Wrong. You can retain a copy of my public key on your compter. Then you can trust any signed message from me to be from the same source as the previous signed message from me. Who is "me" is an unanswerable issue. You can use my public key to encrypt something to me, and be confident that only the guy with "my" private key can decode it. But once again, who is "me" is an unanswerable issue.

Thinking about it, I suggest the most confidence you can get is by sending me an e-mail arranging for a Skype call. Then in real time you can see my face, hear my voice, and I can show you my passport. But I don't run Skype all the time.

Comment: Re:I use GnuPG (Score 1) 308

by AndyCanfield (#49131307) Attached to: Moxie Marlinspike: GPG Has Run Its Course

Ultimately, it comes down to the question "why do you care who Andy Canfield is?" Are they planning to exchange money for goods or services? Write you a mash note? Collect on a debt?

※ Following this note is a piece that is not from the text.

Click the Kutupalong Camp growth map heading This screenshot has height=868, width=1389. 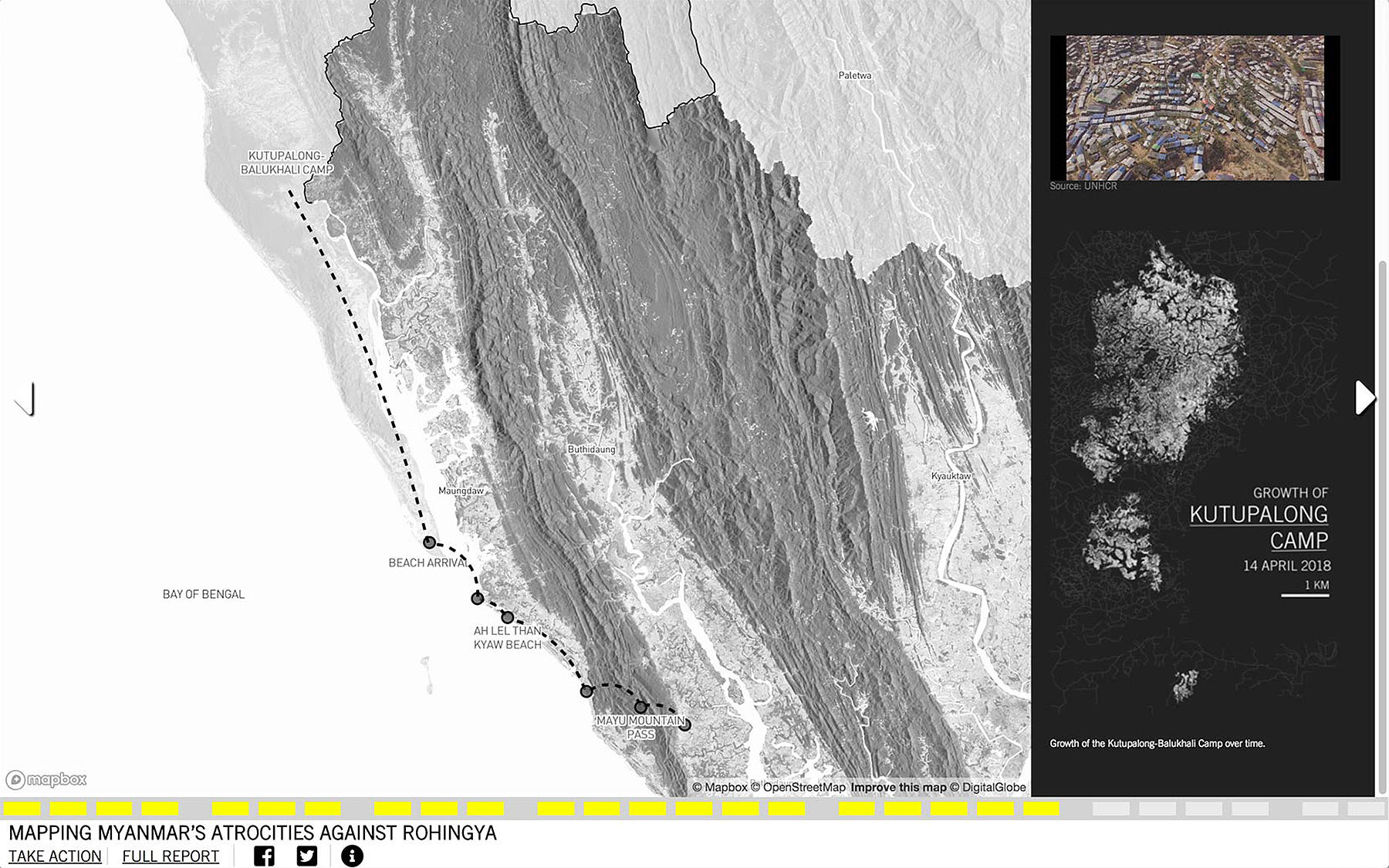(x=1259, y=527)
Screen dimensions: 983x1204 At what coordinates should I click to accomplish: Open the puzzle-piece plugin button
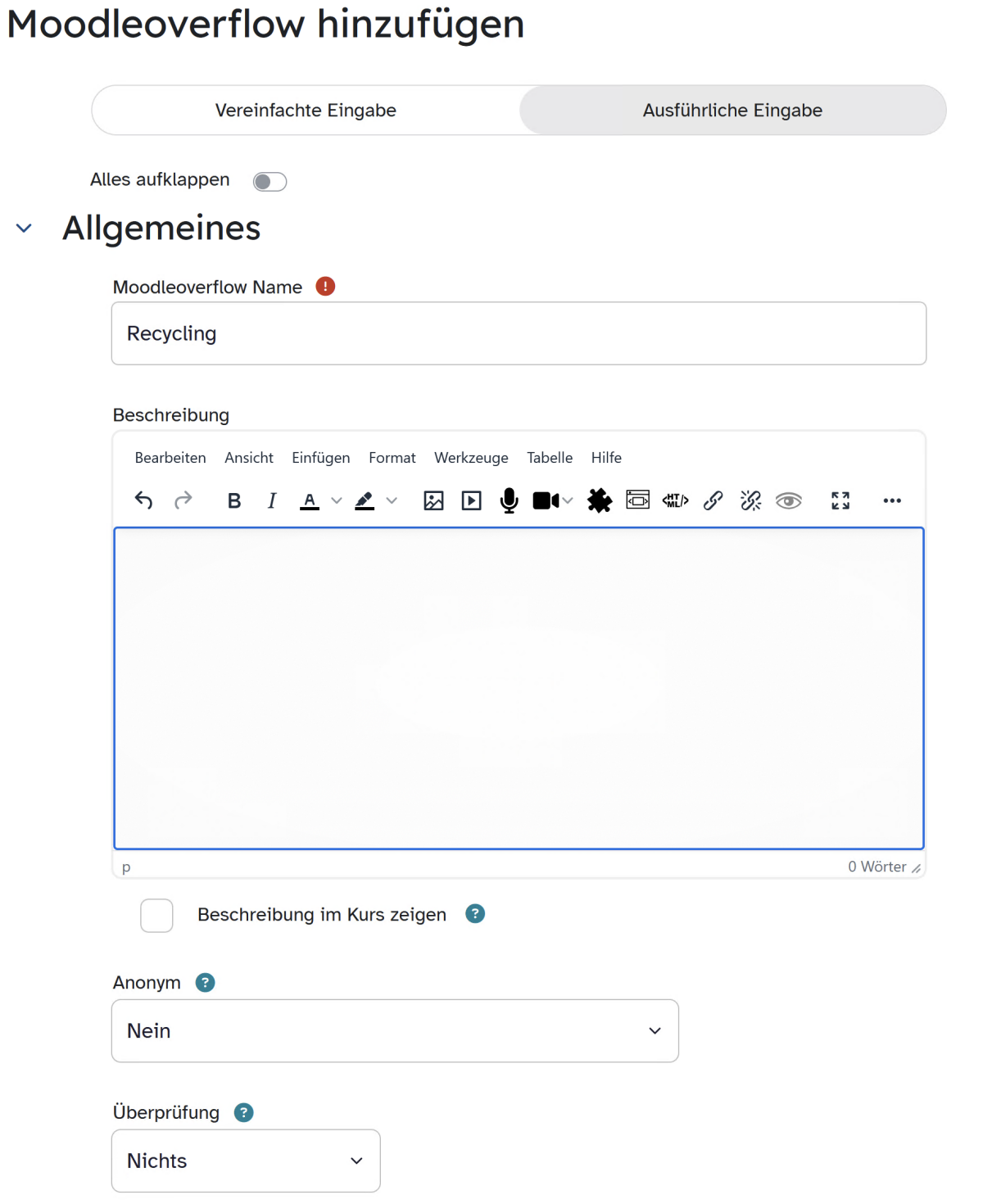[x=600, y=500]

I am not a part of the world wide financial network. Nobody can steal my credit card number because I have no credit card. I don't borrow money so if you are trying to collect on a debt you're a liar. HSBC once gave me overdraft protection and I told them to take it off; when I run out of money I want to run out of money. You want to write me a mash note? Fine, please include a picture.

Professionally I create software and upload it through the Internet. The customer likes what he gets and deposits money into my bank account. I take it out with my ATM card and buy things in my home town. It may be less convenient, but it's a LOT more secure. And if you don't pay me, I stop doing things for you.

The Internet is ***NOT*** secure. We used to think it was, but Ed Snowden and the NSA proved us wrong. Someday, perhaps, it will be secure again. When it is, let me know.

Comment: Re:I use GnuPG (Score 1) 308

by AndyCanfield (#49131121) Attached to: Moxie Marlinspike: GPG Has Run Its Course

The NSA can't subvert a keyserver.

HAH! Which rock were you born under? I use 'whois' and 'dig' to find out who owns the IP address, and anything with a U.S. IP address is questionable Under US 'Law', the NSA can do anything it pleases and even if you're forced into it it's illegal to tell anyone about it.. 'andycanfield.com' is registered in Thailand and points to a hardware box in Bangkok where I myself have installed and maintain Ubuntu Linux. AFAIK the NSA can NOT subvert my server, although of course they can subvert the routers leading to the server.

Also, I see that your key is on a keyserver: http://pgpkeys.mit.edu/pks/loo...

I have NEVER posted my key on any keyserver. What other people chose to spider and copy is out of my control.